Tonight, I fell into the sky

My husband likes to stargaze, and the two of us occasionally attend star parties at the observatory a few blocks away, but tonight he had an invitation to go to one further away, with the bait that we might see Mercury. Well, we did. Tonight, I saw 5 planets: Mercury, Earth, Mars, Saturn, and Jupiter. Wow. And I saw stars, and a couple of man-made satellites. (The last was really ironic, since I kept spotting satellites when I was wanting to see stars.) And I saw 5 moons tonight, with 4 of them belonging to Jupiter.

As everyone looked though the various telescopes that had been set up, my husband and I got out our binoculars. Early in the evening, we had the best viewing of the bats and the fireflies that were about, and of course we could track things best, plus getting to see Mars and Saturn together in the same field.
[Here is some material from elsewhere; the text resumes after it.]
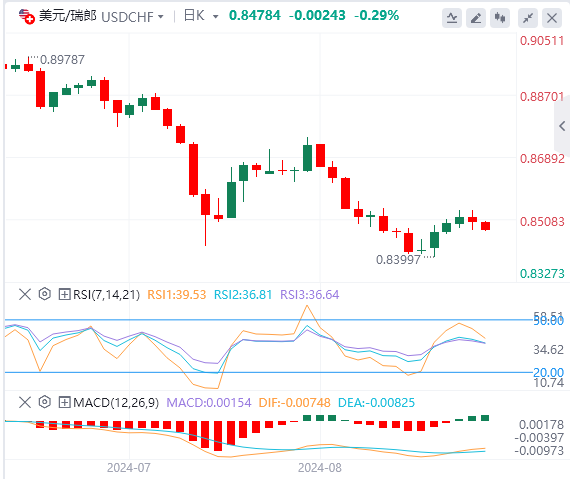Image resolution: width=570 pixels, height=479 pixels.
Task: Open the indicator line chart icon
Action: pyautogui.click(x=452, y=17)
People with more impressive viewing equipment invited us to see things like binary stars, the rings of Saturn, the moons of Jupiter, and even the colors of stars.

But at one point, I reverted to the most basic observing equipment of all - I laid down on a bit of scrap fabric with a rolled up towel for a pillow and just watched the big dipper through the mist and haze that plagued the telescopes all night. I looked around, breathing the night air, smelling the grass beneath our feet, feeling the soft-rough texture of the grass, admiring the lacy spread of the trees surrounding our clearing against the midnight blue sky, and noticing the play of light on the cloudy haze. I watched the fireflies still signalling to each other even in the late hours, and I stood to look into the sky.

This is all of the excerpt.